“Tenace
monumento dei deserti”: è con questa metafora che viene al meglio descritto il
carattere del fico d'India, frutto coronato di spine
che sopravvive alle aride e secche temperature desertiche.
Per molto tempo, il fico d'india ha rappresentato un simbolo della tradizione Azteca: oggi è fonte di interesse non solo in ambito alimentare ed agricolo, ma anche in quello fitoterapico e cosmetico.

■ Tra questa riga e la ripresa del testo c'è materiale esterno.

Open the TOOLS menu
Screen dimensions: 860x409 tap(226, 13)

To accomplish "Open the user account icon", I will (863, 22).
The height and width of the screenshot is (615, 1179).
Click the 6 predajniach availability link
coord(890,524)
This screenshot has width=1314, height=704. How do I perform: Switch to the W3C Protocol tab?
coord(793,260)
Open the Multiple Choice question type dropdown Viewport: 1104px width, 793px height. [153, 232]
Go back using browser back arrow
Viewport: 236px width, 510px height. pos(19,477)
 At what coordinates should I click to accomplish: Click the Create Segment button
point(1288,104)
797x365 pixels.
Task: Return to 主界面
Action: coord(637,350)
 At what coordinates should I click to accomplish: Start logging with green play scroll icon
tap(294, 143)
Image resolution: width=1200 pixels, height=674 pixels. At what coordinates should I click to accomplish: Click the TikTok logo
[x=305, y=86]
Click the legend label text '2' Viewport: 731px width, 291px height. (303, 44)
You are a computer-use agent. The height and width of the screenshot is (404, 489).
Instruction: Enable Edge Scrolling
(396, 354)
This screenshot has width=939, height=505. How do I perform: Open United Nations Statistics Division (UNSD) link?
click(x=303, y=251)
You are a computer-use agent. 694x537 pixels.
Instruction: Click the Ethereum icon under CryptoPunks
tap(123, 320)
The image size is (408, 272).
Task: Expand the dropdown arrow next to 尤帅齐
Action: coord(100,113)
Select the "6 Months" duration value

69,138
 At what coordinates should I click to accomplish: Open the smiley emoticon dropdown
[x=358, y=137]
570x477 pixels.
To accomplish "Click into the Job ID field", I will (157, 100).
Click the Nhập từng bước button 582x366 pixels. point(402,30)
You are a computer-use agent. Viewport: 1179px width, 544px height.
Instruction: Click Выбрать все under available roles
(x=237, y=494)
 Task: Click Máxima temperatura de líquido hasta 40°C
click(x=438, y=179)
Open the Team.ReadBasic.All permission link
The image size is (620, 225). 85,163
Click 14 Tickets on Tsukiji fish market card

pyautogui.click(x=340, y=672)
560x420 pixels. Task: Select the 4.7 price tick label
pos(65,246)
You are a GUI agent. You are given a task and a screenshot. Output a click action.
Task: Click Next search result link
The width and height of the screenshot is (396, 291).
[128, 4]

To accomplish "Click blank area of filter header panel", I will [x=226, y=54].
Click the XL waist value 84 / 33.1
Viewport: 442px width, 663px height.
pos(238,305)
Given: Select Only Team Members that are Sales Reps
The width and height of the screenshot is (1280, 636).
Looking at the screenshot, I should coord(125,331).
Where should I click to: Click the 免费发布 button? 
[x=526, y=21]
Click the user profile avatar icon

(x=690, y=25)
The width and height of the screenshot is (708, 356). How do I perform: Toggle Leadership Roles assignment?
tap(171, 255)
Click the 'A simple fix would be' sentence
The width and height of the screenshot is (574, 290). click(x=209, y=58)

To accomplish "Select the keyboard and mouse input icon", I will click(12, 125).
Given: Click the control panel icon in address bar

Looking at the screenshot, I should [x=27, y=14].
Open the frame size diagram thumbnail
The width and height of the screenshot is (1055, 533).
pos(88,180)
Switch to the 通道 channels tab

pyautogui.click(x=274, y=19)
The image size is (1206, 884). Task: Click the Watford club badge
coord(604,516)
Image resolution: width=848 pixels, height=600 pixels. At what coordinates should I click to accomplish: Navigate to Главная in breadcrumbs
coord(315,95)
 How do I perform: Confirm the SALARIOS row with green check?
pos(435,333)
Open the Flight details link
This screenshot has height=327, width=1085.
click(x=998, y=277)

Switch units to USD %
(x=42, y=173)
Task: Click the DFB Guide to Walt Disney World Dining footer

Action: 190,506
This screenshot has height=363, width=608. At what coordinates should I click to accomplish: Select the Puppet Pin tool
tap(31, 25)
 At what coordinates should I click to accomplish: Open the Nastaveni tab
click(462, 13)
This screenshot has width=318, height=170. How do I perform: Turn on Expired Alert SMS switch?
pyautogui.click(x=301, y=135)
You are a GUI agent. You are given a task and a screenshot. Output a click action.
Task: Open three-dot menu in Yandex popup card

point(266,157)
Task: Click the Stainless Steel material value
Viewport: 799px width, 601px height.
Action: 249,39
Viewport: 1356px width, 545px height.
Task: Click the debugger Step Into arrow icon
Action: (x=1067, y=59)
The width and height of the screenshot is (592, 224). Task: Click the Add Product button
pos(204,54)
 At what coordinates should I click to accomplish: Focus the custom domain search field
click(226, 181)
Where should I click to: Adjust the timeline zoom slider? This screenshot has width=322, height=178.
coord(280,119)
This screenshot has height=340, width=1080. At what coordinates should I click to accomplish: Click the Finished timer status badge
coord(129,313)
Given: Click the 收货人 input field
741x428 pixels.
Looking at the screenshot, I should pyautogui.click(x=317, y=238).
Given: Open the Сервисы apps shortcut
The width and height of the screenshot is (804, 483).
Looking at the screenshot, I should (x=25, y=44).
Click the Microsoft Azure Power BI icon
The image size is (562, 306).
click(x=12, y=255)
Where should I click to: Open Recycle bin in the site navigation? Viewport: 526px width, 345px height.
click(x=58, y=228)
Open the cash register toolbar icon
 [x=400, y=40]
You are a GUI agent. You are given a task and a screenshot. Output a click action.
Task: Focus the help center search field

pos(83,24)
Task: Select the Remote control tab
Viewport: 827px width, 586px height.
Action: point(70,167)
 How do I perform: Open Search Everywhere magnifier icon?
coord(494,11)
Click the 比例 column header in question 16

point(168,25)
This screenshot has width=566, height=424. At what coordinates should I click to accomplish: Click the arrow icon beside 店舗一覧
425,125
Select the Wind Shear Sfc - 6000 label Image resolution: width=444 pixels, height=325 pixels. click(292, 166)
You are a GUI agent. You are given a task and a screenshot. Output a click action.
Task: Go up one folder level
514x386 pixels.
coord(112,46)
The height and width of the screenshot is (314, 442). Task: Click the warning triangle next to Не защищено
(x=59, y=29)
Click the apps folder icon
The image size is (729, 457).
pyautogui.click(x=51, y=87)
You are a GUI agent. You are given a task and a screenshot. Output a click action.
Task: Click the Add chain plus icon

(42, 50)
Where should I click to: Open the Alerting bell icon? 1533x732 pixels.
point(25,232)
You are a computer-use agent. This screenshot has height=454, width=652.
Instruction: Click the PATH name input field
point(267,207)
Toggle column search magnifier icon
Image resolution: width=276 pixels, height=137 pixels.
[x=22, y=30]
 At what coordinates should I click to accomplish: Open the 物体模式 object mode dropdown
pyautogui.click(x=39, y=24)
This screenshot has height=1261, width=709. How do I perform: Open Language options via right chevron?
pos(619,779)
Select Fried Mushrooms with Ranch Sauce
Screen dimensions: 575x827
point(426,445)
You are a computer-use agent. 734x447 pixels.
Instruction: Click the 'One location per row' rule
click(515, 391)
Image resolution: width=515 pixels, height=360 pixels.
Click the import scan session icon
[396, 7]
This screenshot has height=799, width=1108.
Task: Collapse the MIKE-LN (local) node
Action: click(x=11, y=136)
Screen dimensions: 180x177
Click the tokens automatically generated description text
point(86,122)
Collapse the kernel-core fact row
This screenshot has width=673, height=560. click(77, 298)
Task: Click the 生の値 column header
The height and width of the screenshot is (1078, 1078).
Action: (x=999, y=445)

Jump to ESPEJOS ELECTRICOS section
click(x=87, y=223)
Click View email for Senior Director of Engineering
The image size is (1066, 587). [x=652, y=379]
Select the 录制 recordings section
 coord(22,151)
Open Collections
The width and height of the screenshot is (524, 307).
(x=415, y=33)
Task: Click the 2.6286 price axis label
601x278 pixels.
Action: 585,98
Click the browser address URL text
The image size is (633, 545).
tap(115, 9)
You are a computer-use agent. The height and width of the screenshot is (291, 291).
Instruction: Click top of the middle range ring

Il nome botanico del fico d'india è Opuntia ficus-indica; il nome del genere
è lo stesso termine usato dagli antichi latini per indicare questa pianta,
presente in alcuni scritti di Plinio il Vecchio e probabilmente derivato dal
nome della città greca antica di Opunte, capitale della regione della Locride
Opuntia. L'attributo specifico è di origine latina e sta letteralmente a
significare 'fico dell'India'. La specie fu qualificata da Miller nel 1768, ma
il nome probabilmente deriva da Cristoforo Colombo, che nel 1493 credette di
essere approdato proprio in India.
Recenti studi genetici indicano che Opuntia ficus-indica è originaria del
Messico centrale. Da qui si diffuse successivamente a tutto il Mesoamerica e
quindi a Cuba, Hispaniola, e alle altre isole dei Caraibi, dove i primi
esploratori europei della spedizione di Cristoforo Colombo la conobbero,
introducendola in Europa. È verosimile che la pianta fosse stata introdotta in
Sud America in epoca pre-colombiana, sebbene non vi siano prove certe in tal
senso; quel che sembra accertato è che la produzione del carminio, strettamente
correlata alla coltivazione della Opuntia, fosse già diffusa tra gli Incas.